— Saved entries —
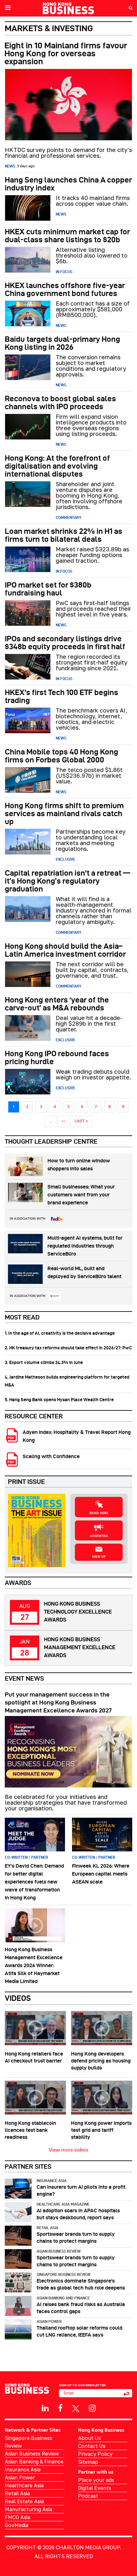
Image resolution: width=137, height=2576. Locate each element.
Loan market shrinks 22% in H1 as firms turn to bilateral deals (63, 535)
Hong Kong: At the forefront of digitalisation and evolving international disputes (57, 466)
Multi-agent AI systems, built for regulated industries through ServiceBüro (84, 1246)
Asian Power (49, 2321)
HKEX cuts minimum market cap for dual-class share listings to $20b (67, 235)
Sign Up (98, 1556)
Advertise (99, 1536)
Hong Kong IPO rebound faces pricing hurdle (57, 1057)
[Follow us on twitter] (75, 2408)
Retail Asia (47, 2228)
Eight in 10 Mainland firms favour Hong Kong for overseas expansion (65, 53)
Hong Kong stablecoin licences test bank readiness (30, 2130)
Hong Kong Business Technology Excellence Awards (78, 1611)
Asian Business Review (59, 2251)
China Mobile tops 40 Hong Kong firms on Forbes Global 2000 (61, 755)
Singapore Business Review (63, 2274)
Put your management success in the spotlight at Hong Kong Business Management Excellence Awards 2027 (58, 1702)
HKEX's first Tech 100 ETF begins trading (61, 696)
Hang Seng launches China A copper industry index (68, 184)
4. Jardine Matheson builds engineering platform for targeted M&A (67, 1381)
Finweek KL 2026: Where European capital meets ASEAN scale (100, 1873)
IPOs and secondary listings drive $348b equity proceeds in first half (65, 642)
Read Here (99, 1513)
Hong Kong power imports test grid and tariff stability (101, 2130)
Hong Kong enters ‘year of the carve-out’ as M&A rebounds (57, 1003)
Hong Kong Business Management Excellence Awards (79, 1647)
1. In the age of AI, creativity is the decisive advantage (60, 1333)
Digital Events (94, 2488)
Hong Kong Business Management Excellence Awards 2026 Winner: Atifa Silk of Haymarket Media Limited (33, 1965)
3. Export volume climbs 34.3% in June (44, 1362)
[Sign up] (126, 2393)
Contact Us (91, 2446)
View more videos (68, 2150)
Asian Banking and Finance (63, 2298)
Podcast (88, 2496)
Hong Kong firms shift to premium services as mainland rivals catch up (64, 813)
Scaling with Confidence (51, 1456)
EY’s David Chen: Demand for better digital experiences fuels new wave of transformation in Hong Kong (34, 1881)
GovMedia (16, 2525)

— Your instructions —
Your answer must be an exact copy of the records, with every picture left out.

— Result —
Image resolution: width=137, height=2576. Locate each element.
Loan market shrinks 22% in H1 as firms turn to bilateral deals (63, 535)
Hong Kong: At the forefront of digitalisation and evolving international disputes (57, 466)
Multi-agent AI systems, built for regulated industries through ServiceBüro (84, 1246)
Asian Power (49, 2321)
HKEX cuts minimum market cap for dual-class share listings to $20b (67, 235)
Sign Up (98, 1556)
Advertise (99, 1536)
Hong Kong IPO rebound faces pricing hurdle (57, 1057)
[Follow us on twitter] (75, 2408)
Retail Asia (47, 2228)
Eight in 10 Mainland firms favour Hong Kong for overseas expansion (65, 53)
Hong Kong stablecoin licences test bank readiness (30, 2130)
Hong Kong Business Technology Excellence Awards (78, 1611)
Asian Business Review (59, 2251)
China Mobile tops 40 Hong Kong firms on Forbes Global 2000 (61, 755)
Singapore Business Review (63, 2274)
Put your management success in the spotlight at Hong Kong Business Management Excellence Awards 2027 (58, 1702)
HKEX's first Tech 100 ETF begins trading (61, 696)
Hang Seng launches China A copper industry index (68, 184)
4. Jardine Matheson builds engineering platform for targeted M&A (67, 1381)
Finweek KL 2026: Where European capital meets ASEAN scale (100, 1873)
IPOs and secondary listings drive $348b equity proceeds in first half (65, 642)
Read Here (99, 1513)
Hong Kong power imports test grid and tariff stability (101, 2130)
Hong Kong enters ‘year of the carve-out’ as M&A rebounds (57, 1003)
Hong Kong Business Management Excellence Awards (79, 1647)
1. In the age of AI, creativity is the decisive advantage (60, 1333)
Digital Events (94, 2488)
Hong Kong Business Management Excellence Awards 2026 Winner: Atifa Silk of Haymarket Media Limited (33, 1965)
3. Export volume climbs 34.3% in June (44, 1362)
[Sign up] (126, 2393)
Contact Us (91, 2446)
View more videos (68, 2150)
Asian Banking and Finance (63, 2298)
Podcast (88, 2496)
Hong Kong firms shift to premium services as mainland rivals catch up (64, 813)
Scaling with Confidence (51, 1456)
EY’s David Chen: Demand for better digital experiences fuels new wave of transformation in Hong Kong (34, 1881)
GovMedia (16, 2525)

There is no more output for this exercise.